→ Activity:
An exact reprint of the data below is required, line for line.

→ Stored data:
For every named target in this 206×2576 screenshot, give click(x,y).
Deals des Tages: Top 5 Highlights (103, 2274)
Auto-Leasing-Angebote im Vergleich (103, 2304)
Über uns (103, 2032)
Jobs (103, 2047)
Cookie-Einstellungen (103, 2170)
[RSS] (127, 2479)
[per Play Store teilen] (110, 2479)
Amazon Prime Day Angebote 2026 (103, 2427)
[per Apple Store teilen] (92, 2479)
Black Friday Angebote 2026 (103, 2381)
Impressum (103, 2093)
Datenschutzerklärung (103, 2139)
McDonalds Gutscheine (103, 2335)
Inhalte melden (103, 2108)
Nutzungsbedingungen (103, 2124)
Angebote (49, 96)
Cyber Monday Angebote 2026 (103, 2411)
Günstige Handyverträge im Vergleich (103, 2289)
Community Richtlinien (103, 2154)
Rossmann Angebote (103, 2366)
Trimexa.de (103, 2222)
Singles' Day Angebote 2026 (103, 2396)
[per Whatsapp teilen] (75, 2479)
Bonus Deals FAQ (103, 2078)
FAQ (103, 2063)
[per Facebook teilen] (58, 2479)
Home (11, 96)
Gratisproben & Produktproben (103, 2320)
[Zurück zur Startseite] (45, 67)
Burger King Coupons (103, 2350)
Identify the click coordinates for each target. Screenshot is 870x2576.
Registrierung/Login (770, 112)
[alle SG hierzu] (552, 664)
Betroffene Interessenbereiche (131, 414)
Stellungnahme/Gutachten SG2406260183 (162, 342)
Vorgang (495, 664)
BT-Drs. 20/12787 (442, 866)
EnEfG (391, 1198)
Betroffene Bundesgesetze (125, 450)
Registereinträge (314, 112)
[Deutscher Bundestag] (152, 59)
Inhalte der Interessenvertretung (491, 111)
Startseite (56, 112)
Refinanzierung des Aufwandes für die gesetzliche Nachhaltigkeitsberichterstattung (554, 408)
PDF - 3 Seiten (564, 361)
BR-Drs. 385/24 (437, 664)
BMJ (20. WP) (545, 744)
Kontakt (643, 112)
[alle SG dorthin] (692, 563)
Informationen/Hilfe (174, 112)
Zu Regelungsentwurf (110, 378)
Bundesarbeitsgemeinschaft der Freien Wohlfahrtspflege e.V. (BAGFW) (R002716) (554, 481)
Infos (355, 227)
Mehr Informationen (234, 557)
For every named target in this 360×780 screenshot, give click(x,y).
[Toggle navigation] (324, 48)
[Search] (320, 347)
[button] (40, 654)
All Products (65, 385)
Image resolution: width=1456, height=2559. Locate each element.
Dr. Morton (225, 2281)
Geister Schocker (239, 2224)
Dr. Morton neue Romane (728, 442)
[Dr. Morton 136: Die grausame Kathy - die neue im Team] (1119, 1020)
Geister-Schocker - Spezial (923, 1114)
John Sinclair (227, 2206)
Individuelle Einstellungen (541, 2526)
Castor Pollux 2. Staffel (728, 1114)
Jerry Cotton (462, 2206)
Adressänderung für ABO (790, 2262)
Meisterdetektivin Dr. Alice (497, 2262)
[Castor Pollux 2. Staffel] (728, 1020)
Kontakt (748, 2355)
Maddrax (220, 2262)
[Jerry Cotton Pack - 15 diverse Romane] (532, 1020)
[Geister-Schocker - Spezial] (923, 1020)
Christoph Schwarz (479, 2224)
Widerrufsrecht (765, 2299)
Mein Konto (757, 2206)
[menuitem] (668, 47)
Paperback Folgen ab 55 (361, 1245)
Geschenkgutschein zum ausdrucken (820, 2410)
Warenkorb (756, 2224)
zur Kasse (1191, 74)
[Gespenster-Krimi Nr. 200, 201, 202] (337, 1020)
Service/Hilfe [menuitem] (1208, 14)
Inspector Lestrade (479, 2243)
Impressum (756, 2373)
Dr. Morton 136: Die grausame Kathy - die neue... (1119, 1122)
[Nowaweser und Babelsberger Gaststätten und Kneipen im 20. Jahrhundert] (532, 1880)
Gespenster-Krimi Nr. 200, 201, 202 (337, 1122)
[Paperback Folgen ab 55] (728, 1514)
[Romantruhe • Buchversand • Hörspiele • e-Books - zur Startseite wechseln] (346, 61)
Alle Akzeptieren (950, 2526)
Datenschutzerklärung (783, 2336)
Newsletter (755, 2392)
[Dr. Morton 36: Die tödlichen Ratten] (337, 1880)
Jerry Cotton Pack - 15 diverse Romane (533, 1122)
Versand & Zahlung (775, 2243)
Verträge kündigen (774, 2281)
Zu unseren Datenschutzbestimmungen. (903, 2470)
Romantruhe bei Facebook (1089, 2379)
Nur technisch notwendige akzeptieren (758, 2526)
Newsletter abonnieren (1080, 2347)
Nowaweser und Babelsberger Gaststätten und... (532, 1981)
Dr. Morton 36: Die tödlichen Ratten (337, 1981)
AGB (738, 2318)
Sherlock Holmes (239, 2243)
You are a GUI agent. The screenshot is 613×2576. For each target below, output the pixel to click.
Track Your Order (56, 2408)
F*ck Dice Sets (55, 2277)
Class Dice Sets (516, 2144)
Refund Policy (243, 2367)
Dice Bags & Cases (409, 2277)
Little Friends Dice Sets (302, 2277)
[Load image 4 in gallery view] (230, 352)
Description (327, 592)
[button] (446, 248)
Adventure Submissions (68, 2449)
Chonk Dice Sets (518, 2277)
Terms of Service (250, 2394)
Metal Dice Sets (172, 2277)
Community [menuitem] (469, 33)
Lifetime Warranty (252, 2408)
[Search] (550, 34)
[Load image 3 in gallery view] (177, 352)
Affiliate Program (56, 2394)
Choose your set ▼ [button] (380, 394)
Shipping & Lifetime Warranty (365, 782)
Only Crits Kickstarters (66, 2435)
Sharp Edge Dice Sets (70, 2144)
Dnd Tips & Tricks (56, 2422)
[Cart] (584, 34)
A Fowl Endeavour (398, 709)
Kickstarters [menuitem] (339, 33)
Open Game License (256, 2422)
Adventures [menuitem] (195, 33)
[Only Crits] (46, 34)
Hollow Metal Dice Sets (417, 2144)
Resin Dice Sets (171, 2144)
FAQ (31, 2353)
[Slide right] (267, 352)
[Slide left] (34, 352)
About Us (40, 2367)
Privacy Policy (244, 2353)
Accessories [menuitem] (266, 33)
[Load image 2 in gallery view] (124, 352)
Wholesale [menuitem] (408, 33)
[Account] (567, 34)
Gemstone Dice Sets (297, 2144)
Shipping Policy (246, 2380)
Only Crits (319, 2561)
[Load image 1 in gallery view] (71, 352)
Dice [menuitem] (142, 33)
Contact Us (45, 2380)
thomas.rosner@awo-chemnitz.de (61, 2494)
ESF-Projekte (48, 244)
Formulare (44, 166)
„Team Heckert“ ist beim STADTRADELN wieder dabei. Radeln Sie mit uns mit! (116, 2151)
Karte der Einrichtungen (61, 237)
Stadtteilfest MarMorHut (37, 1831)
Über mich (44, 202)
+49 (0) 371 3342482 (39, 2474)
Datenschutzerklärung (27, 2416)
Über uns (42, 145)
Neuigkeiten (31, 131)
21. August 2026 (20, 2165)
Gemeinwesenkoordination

→ Problem solution:
For every named target in this 206×2576 screenshot, give click(x,y).
Deals des Tages: Top 5 Highlights (103, 2274)
Auto-Leasing-Angebote im Vergleich (103, 2304)
Über uns (103, 2032)
Jobs (103, 2047)
Cookie-Einstellungen (103, 2170)
[RSS] (127, 2479)
[per Play Store teilen] (110, 2479)
Amazon Prime Day Angebote 2026 (103, 2427)
[per Apple Store teilen] (92, 2479)
Black Friday Angebote 2026 (103, 2381)
Impressum (103, 2093)
Datenschutzerklärung (103, 2139)
McDonalds Gutscheine (103, 2335)
Inhalte melden (103, 2108)
Nutzungsbedingungen (103, 2124)
Angebote (49, 96)
Cyber Monday Angebote 2026 (103, 2411)
Günstige Handyverträge im Vergleich (103, 2289)
Community Richtlinien (103, 2154)
Rossmann Angebote (103, 2366)
Trimexa.de (103, 2222)
Singles' Day Angebote 2026 (103, 2396)
[per Whatsapp teilen] (75, 2479)
Bonus Deals FAQ (103, 2078)
FAQ (103, 2063)
[per Facebook teilen] (58, 2479)
Home (11, 96)
Gratisproben & Produktproben (103, 2320)
[Zurück zur Startseite] (45, 67)
Burger King Coupons (103, 2350)
Identify the click coordinates for each target. Screenshot is 870x2576.
Registrierung/Login (770, 112)
[alle SG hierzu] (552, 664)
Betroffene Interessenbereiche (131, 414)
Stellungnahme/Gutachten SG2406260183 (162, 342)
Vorgang (495, 664)
BT-Drs. 20/12787 (442, 866)
EnEfG (391, 1198)
Betroffene Bundesgesetze (125, 450)
Registereinträge (314, 112)
[Deutscher Bundestag] (152, 59)
Inhalte der Interessenvertretung (491, 111)
Startseite (56, 112)
Refinanzierung des Aufwandes für die gesetzliche Nachhaltigkeitsberichterstattung (554, 408)
PDF - 3 Seiten (564, 361)
BR-Drs. 385/24 (437, 664)
BMJ (20. WP) (545, 744)
Kontakt (643, 112)
[alle SG dorthin] (692, 563)
Informationen/Hilfe (174, 112)
Zu Regelungsentwurf (110, 378)
Bundesarbeitsgemeinschaft der Freien Wohlfahrtspflege e.V. (BAGFW) (R002716) (554, 481)
Infos (355, 227)
Mehr Informationen (234, 557)
For every named target in this 360×780 screenshot, give click(x,y).
[Toggle navigation] (324, 48)
[Search] (320, 347)
[button] (40, 654)
All Products (65, 385)
Image resolution: width=1456, height=2559. Locate each element.
Dr. Morton (225, 2281)
Geister Schocker (239, 2224)
Dr. Morton neue Romane (728, 442)
[Dr. Morton 136: Die grausame Kathy - die neue im Team] (1119, 1020)
Geister-Schocker - Spezial (923, 1114)
John Sinclair (227, 2206)
Individuelle Einstellungen (541, 2526)
Castor Pollux 2. Staffel (728, 1114)
Jerry Cotton (462, 2206)
Adressänderung für ABO (790, 2262)
Meisterdetektivin Dr. Alice (497, 2262)
[Castor Pollux 2. Staffel] (728, 1020)
Kontakt (748, 2355)
Maddrax (220, 2262)
[Jerry Cotton Pack - 15 diverse Romane] (532, 1020)
[Geister-Schocker - Spezial] (923, 1020)
Christoph Schwarz (479, 2224)
Widerrufsrecht (765, 2299)
Mein Konto (757, 2206)
[menuitem] (668, 47)
Paperback Folgen ab 55 (361, 1245)
Geschenkgutschein zum ausdrucken (820, 2410)
Warenkorb (756, 2224)
zur Kasse (1191, 74)
[Gespenster-Krimi Nr. 200, 201, 202] (337, 1020)
Service/Hilfe [menuitem] (1208, 14)
Inspector Lestrade (479, 2243)
Impressum (756, 2373)
Dr. Morton 136: Die grausame Kathy - die neue... (1119, 1122)
[Nowaweser und Babelsberger Gaststätten und Kneipen im 20. Jahrhundert] (532, 1880)
Gespenster-Krimi Nr. 200, 201, 202 (337, 1122)
[Paperback Folgen ab 55] (728, 1514)
[Romantruhe • Buchversand • Hörspiele • e-Books - zur Startseite wechseln] (346, 61)
Alle Akzeptieren (950, 2526)
Datenschutzerklärung (783, 2336)
Newsletter (755, 2392)
[Dr. Morton 36: Die tödlichen Ratten] (337, 1880)
Jerry Cotton Pack - 15 diverse Romane (533, 1122)
Versand & Zahlung (775, 2243)
Verträge kündigen (774, 2281)
Zu unseren Datenschutzbestimmungen. (903, 2470)
Romantruhe bei Facebook (1089, 2379)
Nur technisch notwendige akzeptieren (758, 2526)
Newsletter abonnieren (1080, 2347)
Nowaweser und Babelsberger Gaststätten und... (532, 1981)
Dr. Morton 36: Die tödlichen Ratten (337, 1981)
AGB (738, 2318)
Sherlock Holmes (239, 2243)
You are a GUI agent. The screenshot is 613×2576. For each target below, output the pixel to click.
Track Your Order (56, 2408)
F*ck Dice Sets (55, 2277)
Class Dice Sets (516, 2144)
Refund Policy (243, 2367)
Dice Bags & Cases (409, 2277)
Little Friends Dice Sets (302, 2277)
[Load image 4 in gallery view] (230, 352)
Description (327, 592)
[button] (446, 248)
Adventure Submissions (68, 2449)
Chonk Dice Sets (518, 2277)
Terms of Service (250, 2394)
Metal Dice Sets (172, 2277)
Community [menuitem] (469, 33)
Lifetime Warranty (252, 2408)
[Search] (550, 34)
[Load image 3 in gallery view] (177, 352)
Affiliate Program (56, 2394)
Choose your set ▼ [button] (380, 394)
Shipping & Lifetime Warranty (365, 782)
Only Crits Kickstarters (66, 2435)
Sharp Edge Dice Sets (70, 2144)
Dnd Tips & Tricks (56, 2422)
[Cart] (584, 34)
A Fowl Endeavour (398, 709)
Kickstarters [menuitem] (339, 33)
Open Game License (256, 2422)
Adventures [menuitem] (195, 33)
[Only Crits] (46, 34)
Hollow Metal Dice Sets (417, 2144)
Resin Dice Sets (171, 2144)
FAQ (31, 2353)
[Slide right] (267, 352)
[Slide left] (34, 352)
About Us (40, 2367)
Privacy Policy (244, 2353)
Accessories [menuitem] (266, 33)
[Load image 2 in gallery view] (124, 352)
Wholesale [menuitem] (408, 33)
[Account] (567, 34)
Gemstone Dice Sets (297, 2144)
Shipping Policy (246, 2380)
Only Crits (319, 2561)
[Load image 1 in gallery view] (71, 352)
Dice [menuitem] (142, 33)
Contact Us (45, 2380)
thomas.rosner@awo-chemnitz.de (61, 2494)
ESF-Projekte (48, 244)
Formulare (44, 166)
„Team Heckert“ ist beim STADTRADELN wieder dabei. Radeln Sie mit uns mit! (116, 2151)
Karte der Einrichtungen (61, 237)
Stadtteilfest MarMorHut (37, 1831)
Über mich (44, 202)
+49 (0) 371 3342482 (39, 2474)
Datenschutzerklärung (27, 2416)
Über uns (42, 145)
Neuigkeiten (31, 131)
21. August 2026 (20, 2165)
Gemeinwesenkoordination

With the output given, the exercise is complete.